The Slatest

Putin Hasn’t Been Seen in Public in a Week. But Don’t Freak Out Quite Yet.

Vladimir Putin during his last public appearance, a joint press conference with Italian Prime Minister Matteo Renzi in Moscow on March 5.

Photo by Sergei Karpukhin/AFP/Getty Images

Russian President Vladimir Putin has not been seen in public since March 5, prompting speculation that he is in poor health, or, in more unhinged territory, that he’s been overthrown in a coup. The online rumor-mill kicked into overdrive on Wednesday, when the Kremlin announced that the president was canceling a planned trip to Kazakhstan as well as a regular meeting with the FSB on Thursday. The government didn’t help matters by releasing photos on March 11 of a meeting between Putin and the regional governor of Karelia that turned out to have been taken on March 4.

Clearly something’s up. Normally omnipresent in the Russian media, Putin rarely disappears from public view for even a couple of days, and his spokesman Dmitry Peskov’s assurances that the leader is “absolutely” healthy with a handshake so strong it could “break your hand” aren’t that convincing.

That being said, it’s too soon to assume that anything drastic has occurred. Authoritarian leaders from Fidel Castro to Robert Mugabe to the King of Saudi Arabia have frequently concealed illnesses by staying out of view for a while. Kim Jong-Un’s still unexplained six-week absence last year was the most recent case that provoked widespread speculation. (He reappeared walking with a cane in October.)

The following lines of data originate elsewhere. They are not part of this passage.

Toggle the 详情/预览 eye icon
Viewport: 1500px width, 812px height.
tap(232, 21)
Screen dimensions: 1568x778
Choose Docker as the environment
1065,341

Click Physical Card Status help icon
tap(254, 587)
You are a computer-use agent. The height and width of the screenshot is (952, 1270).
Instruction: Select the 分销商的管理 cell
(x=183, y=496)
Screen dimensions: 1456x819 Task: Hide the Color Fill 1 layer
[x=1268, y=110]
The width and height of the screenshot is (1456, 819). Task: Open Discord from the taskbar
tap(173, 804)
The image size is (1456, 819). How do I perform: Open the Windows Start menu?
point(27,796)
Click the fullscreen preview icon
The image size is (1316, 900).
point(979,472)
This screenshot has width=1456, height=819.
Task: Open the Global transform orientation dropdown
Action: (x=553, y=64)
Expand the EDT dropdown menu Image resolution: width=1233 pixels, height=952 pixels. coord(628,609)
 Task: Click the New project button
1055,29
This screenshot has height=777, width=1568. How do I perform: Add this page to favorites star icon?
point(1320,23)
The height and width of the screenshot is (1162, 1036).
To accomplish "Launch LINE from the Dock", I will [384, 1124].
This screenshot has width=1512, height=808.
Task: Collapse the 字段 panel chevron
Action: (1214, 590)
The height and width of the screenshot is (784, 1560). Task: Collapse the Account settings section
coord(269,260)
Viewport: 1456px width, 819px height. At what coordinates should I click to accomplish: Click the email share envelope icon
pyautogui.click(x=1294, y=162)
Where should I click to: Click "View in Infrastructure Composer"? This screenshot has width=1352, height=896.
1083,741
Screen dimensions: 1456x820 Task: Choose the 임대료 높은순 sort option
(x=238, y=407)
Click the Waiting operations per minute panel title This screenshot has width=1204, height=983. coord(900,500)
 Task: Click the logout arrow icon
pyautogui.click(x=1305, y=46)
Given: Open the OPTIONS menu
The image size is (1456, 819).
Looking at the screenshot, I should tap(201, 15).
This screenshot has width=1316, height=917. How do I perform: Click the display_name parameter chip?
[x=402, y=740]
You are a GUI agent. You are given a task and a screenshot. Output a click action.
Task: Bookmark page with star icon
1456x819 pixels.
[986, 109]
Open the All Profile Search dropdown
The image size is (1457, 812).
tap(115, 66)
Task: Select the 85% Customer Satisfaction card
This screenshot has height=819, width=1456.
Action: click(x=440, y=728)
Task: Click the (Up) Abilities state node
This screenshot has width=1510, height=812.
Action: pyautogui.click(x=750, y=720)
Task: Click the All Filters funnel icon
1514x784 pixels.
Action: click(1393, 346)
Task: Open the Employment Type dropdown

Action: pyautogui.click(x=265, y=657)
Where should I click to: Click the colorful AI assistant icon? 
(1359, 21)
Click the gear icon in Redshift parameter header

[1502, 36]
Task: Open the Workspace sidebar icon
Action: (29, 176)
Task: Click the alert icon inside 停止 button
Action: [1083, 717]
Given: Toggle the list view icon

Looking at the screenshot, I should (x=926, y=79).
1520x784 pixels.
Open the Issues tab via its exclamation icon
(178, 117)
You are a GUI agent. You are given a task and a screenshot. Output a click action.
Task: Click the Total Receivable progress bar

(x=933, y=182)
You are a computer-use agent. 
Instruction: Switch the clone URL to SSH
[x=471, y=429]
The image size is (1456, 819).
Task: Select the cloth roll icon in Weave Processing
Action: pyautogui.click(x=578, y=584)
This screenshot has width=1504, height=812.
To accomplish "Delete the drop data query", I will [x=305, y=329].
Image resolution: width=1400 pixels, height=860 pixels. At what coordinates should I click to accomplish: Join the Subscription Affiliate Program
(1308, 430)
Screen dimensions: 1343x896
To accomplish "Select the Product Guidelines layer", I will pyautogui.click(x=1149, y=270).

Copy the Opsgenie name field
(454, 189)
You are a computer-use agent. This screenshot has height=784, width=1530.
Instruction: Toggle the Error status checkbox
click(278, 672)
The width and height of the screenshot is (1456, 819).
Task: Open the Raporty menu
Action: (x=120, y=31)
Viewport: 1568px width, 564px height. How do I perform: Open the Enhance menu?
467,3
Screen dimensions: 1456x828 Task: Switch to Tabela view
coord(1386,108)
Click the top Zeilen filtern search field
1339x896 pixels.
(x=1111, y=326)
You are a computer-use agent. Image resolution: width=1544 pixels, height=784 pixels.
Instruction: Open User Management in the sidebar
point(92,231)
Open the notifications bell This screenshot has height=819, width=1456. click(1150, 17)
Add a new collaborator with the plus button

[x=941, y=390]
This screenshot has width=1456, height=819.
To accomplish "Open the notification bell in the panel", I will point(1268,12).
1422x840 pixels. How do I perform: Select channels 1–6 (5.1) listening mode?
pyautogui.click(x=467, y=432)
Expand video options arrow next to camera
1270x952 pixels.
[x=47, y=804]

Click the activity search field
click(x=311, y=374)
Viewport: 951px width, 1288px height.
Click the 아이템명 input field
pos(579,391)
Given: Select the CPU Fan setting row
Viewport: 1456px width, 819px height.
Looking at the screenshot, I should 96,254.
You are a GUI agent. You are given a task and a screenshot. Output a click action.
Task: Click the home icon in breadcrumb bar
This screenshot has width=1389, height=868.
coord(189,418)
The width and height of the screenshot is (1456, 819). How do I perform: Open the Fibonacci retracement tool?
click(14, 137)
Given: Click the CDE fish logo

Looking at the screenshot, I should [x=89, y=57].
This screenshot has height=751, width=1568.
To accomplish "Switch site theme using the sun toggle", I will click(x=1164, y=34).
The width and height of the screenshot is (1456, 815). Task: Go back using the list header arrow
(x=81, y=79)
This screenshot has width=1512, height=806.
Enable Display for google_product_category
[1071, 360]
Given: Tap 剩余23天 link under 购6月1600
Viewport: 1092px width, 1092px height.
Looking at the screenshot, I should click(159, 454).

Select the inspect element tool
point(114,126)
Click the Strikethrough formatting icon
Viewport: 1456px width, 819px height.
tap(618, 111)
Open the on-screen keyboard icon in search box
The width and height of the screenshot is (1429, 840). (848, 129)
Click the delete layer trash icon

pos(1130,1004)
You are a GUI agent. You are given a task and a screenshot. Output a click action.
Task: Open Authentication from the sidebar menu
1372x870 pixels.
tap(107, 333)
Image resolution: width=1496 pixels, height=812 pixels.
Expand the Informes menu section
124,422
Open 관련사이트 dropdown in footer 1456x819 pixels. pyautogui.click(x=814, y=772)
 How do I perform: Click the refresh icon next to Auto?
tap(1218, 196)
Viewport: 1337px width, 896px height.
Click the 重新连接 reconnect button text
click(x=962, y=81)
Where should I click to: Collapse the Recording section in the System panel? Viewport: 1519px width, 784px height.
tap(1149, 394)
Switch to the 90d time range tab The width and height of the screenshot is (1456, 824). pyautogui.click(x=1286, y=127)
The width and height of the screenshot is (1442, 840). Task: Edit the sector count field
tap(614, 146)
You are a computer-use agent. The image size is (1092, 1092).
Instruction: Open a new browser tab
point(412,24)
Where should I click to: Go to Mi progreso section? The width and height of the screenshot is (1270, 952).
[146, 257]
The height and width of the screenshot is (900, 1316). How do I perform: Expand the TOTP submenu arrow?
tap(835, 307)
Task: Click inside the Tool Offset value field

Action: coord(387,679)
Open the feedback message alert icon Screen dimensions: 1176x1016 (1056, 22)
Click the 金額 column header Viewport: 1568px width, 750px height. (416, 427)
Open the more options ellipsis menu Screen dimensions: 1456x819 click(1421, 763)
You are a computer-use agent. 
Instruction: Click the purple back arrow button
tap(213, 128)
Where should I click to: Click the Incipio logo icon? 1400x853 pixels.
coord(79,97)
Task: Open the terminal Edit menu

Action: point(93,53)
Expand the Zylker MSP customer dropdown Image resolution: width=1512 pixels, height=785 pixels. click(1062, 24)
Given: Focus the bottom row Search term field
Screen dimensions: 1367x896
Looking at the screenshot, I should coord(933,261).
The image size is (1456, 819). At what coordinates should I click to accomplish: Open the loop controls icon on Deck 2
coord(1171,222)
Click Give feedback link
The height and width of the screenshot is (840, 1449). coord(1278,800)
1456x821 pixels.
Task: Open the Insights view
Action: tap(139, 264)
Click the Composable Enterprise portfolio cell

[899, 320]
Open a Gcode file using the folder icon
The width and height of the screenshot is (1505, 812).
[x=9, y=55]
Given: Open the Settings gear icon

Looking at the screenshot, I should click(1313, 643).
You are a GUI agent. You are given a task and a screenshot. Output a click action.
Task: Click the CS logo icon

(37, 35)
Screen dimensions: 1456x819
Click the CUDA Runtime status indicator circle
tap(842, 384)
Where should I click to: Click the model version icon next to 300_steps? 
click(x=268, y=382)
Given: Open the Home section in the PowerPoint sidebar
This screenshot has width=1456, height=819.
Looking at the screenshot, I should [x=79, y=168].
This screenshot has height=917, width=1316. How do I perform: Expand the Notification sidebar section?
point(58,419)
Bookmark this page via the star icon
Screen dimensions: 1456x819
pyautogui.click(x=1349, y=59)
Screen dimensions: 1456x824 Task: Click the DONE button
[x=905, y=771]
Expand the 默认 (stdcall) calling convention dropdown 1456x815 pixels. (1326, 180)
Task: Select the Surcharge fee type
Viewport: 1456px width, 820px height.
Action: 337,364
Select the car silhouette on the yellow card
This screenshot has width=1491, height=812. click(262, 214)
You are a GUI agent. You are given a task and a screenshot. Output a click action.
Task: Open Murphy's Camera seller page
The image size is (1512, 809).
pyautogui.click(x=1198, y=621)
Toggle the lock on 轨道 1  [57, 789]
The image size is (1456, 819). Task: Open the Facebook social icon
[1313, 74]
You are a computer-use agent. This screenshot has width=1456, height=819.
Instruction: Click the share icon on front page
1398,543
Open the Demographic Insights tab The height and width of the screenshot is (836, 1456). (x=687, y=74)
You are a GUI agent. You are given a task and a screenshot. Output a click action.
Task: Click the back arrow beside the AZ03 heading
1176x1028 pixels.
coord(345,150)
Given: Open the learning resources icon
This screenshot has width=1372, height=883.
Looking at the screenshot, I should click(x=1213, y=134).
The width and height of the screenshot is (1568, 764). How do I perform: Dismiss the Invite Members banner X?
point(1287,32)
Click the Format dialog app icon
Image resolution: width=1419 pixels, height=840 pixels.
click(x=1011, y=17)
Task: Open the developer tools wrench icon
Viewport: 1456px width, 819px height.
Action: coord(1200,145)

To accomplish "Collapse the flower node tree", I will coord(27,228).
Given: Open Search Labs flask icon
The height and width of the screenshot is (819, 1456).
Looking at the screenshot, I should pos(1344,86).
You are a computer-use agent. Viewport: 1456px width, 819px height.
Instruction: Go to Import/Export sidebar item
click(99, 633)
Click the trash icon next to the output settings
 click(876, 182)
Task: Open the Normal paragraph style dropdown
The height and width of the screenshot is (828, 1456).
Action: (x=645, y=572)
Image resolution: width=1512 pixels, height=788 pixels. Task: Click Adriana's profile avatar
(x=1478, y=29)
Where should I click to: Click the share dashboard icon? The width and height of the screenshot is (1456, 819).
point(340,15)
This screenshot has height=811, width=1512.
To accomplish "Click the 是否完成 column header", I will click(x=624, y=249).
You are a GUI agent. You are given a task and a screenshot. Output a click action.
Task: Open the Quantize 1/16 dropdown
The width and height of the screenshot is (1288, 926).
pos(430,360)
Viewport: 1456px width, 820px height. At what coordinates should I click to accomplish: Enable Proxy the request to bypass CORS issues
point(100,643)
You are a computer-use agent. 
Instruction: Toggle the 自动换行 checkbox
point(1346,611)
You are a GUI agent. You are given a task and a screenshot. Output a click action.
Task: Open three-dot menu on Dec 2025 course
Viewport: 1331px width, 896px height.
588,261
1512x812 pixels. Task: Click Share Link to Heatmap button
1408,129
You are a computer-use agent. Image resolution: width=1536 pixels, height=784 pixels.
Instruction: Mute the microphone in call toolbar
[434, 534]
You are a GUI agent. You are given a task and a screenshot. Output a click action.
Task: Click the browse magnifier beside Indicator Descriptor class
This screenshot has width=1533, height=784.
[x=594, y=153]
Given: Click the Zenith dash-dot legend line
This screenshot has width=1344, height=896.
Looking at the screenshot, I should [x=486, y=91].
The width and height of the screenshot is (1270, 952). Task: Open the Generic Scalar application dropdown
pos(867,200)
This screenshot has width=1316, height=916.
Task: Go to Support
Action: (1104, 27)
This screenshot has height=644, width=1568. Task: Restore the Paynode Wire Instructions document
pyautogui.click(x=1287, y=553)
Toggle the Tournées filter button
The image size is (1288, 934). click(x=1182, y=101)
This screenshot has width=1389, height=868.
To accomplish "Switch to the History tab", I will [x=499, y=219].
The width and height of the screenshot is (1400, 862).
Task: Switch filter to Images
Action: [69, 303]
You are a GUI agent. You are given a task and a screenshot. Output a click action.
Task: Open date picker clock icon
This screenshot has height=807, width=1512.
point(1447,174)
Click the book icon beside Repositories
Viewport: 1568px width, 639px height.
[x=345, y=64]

The whale-harpooning, shirtless horseback-riding, judo black-belt Putin, whose health and physical strength are important to his public image, is no exception. In 2012, he canceled a number of events, cut back his travel schedule, and spent several weeks working from home amid widespread speculation, denied by Peskov, that he was having serious back problems. (One press report suggested this could have been caused by a hard landing during a hang-glider flight he had taken with migrating cranes in Siberia.)

Even when he doesn’t hide from view, his health is often a mystery. In 2010, Putin showed up to a summit in Ukraine with a prominent bruise on his face and heavy pancake makeup. Again, his spokesmen denied that there was anything wrong to incredulous reporters. In general, Putin is not exactly forthcoming about anything that could be perceived as a personal weakness. Before they divorced in 2013, Putin’s ex-wife Lyudmila had been seen in public so rarely there were tabloid rumors he had sent her away to a monastery.

Whether his back is out again, he’s battling the flu, or facing some other minor health issue, it makes sense that Putin would want to avoid projecting weakness right now. The recent killing of opposition leader Boris Nemtsov just blocks away from the Kremlin has reportedly exacerbated tensions between factions of Putin’s inner circle that were already running high due to the worsening state of the economy and the ongoing conflict in Ukraine. Anything is possible, but my guess is that Putin will emerge in a few days, macho as ever, and we’ll never get a full explanation of what kept him out of sight for the past week. If I’m wrong, and he’s actually incapacitated, things could get very chaotic, very quickly.